As the young doctor I’m working with, Rene, and I discussed the patient’s care, I couldn’t help but feel a sense of terrible dread. I was going to give risperdal, a medication I’d never in my life prescribed, to a 15-year-old boy without any ability to check safety labs, without any ability to see how this boy was doing one let alone three weeks from now. He and his family would make the nearly four hour trip again some time 4-6 weeks from now to see how things had gone.

Yes, we probably did this family a service. Hopefully, we helped him stay calm, to be able to go to school, to keep his brother calm, to not hurt his mother. But how do I know I didn’t do harm? Maybe he had a paradoxical reaction, an allergic reaction, maybe I’m giving him diabetes without much benefit.

And is this his human right? To be treated by a doctor who doesn’t really have the experience to be using the medication she is giving him? I know, most people would say better this than nothing, but I can’t shake the feeling that I’m somehow not living up to the oath I took--first do no harm.

The oath does not say first do some benefit but less harm. I can’t help but shake this feeling that I’ve somehow done a disservice to the patients whose human rights I’d hoped to serve.

Rene laughed at me as we discussed the case and I pined to send the boy to Boston.
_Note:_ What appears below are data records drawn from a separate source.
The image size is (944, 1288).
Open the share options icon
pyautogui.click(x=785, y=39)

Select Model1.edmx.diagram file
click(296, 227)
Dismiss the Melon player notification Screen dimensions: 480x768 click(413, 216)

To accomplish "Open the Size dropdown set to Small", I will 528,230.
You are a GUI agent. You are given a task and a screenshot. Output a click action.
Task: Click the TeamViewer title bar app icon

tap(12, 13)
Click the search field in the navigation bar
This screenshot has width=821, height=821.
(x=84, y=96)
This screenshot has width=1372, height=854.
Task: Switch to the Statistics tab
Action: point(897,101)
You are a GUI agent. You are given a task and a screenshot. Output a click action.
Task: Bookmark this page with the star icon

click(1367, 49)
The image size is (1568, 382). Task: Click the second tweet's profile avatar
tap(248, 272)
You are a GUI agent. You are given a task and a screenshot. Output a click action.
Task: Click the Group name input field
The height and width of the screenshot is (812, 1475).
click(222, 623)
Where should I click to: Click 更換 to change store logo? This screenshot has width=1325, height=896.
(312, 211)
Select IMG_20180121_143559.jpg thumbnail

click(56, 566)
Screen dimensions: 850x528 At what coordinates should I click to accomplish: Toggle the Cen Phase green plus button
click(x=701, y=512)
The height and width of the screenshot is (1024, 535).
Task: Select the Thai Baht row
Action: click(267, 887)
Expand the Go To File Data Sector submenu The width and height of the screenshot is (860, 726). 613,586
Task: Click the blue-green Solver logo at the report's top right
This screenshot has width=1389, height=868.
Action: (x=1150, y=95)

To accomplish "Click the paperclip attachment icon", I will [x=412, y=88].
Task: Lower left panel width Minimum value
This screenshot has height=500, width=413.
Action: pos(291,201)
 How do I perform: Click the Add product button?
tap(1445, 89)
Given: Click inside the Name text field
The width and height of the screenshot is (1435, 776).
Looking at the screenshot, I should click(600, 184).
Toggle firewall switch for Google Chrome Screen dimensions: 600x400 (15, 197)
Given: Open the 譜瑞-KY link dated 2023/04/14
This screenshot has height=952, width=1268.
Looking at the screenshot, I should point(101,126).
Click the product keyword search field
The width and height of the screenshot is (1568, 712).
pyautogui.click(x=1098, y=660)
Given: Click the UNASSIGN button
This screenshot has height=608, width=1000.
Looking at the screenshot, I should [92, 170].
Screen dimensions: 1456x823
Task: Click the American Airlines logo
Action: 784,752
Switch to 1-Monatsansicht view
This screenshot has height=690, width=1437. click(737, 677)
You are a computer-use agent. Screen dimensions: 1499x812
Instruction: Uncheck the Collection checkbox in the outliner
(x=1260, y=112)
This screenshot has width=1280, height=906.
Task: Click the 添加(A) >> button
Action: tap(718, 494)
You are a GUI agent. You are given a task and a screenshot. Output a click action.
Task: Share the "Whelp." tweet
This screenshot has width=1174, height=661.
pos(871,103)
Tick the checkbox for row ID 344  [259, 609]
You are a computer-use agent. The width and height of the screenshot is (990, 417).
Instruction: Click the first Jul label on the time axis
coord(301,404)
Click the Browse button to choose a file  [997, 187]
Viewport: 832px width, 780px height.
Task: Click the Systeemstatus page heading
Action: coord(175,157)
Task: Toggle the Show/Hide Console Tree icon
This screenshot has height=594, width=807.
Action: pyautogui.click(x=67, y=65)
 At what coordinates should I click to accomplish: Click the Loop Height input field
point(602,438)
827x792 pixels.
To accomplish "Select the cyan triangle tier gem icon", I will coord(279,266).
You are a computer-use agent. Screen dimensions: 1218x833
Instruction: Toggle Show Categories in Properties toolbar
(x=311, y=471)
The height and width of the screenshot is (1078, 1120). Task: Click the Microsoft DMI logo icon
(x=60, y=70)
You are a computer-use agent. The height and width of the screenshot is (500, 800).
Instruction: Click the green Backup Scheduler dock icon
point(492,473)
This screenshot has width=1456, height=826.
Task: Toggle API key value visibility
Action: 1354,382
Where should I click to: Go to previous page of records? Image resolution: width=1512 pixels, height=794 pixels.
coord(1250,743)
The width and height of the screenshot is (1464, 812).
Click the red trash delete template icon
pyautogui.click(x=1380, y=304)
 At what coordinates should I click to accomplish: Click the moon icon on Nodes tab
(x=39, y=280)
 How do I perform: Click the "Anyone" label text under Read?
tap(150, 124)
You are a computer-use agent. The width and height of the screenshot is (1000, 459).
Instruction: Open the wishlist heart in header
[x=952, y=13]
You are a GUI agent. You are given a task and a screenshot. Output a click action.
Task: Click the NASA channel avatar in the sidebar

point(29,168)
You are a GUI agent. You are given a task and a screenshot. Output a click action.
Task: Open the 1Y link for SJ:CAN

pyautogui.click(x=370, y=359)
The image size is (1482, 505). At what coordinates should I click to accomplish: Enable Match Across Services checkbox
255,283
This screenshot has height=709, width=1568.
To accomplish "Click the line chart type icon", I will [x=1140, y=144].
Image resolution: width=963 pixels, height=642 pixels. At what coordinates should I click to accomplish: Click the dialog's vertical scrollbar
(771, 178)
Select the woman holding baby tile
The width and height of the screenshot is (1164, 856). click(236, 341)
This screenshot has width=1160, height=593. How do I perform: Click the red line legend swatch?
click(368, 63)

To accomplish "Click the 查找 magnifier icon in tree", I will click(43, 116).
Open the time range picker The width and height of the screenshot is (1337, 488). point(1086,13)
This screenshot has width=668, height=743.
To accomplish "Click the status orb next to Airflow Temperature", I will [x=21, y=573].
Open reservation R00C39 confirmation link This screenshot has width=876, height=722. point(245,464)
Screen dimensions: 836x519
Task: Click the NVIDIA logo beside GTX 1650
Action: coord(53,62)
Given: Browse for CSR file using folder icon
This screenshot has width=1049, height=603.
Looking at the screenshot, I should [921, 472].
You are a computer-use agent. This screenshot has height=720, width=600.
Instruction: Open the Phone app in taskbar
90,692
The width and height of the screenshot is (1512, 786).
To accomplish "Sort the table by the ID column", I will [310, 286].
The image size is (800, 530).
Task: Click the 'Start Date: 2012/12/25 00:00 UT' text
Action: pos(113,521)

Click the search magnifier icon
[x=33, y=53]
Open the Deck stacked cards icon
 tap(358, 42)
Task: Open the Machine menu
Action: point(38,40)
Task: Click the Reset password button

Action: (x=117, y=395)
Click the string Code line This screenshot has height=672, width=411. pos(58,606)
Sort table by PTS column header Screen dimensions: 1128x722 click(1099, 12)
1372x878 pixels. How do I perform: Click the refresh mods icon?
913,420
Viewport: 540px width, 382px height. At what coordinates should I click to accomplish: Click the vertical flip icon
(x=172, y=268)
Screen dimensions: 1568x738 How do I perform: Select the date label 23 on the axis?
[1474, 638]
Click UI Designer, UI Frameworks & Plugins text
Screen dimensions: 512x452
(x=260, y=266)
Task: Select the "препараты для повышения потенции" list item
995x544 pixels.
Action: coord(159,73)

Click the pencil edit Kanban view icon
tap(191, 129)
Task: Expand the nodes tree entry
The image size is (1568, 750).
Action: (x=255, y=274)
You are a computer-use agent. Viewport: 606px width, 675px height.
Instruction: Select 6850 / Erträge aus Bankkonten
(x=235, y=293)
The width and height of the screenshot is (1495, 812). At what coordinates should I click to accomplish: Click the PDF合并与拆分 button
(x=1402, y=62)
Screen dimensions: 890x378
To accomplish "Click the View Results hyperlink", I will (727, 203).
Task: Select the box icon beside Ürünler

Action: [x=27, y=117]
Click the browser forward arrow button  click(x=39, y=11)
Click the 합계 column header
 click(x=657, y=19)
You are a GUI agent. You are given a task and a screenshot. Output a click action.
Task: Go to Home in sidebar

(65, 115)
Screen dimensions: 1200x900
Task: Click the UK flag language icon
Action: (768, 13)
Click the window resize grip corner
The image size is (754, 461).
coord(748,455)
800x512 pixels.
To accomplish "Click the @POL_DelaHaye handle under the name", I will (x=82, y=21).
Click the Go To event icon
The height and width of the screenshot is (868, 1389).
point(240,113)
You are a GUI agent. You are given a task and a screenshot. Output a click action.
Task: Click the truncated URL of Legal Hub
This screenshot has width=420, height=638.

Of course, he couldn’t go to Boston, far from his parents, in a land where he doesn’t understand the language, where he couldn’t afford 30 minutes in an apartment.

Neither could the girl with CP I saw in clinic yesterday. Born at 25 weeks, her prematurity and cerebral palsy were wreaking havoc on her body. As I looked into her eyes, my heart broke. She has cataracts, I thought, failing to recognize a nearly extinct entity in the US. This was untreated retinopathy of prematurity, an ailment I’d seen dozens if not hundreds of times but not once to this extent. A treatable illness, much like her contractures, her secretions, and her constipation.

And she was one of the lucky ones--she’d seen a psychiatrist and a neurologist previously. Yet neither her mom nor Rene had ever heard of baclofen for her contractures. She’d never been treated with miralax, and saliva continued to pool in and out of her mouth. Of course, we had none of the necessary medications in our arsenal. We settled on lactulose for her constipation and a referral back to the neurologist for her contractures and pooled saliva.

Was this her human right? To be treated by two doctors inexperienced in the care of her illness? To be treated one-third of they way for her complications?

This inner struggle has shaken my belief system. I’ve always felt and believed that health is a human right, and it’s not that I don’t still feel that way--I do. These people have the right to the same solid, evidence-based care that my patients in Boston do.

We are providing the care that we can, the most basic of care that maybe will allow a mother to sleep more soundly at night less afraid of her son or a 10 year old girl to struggle slightly less with constipation, but it does not feel as if we are providing the human right, the care that is deserved as a member of the human race. 

These patients put their faith in us, because we are their only option. They do so without hesitation, but I, as their doctor, am hesitating.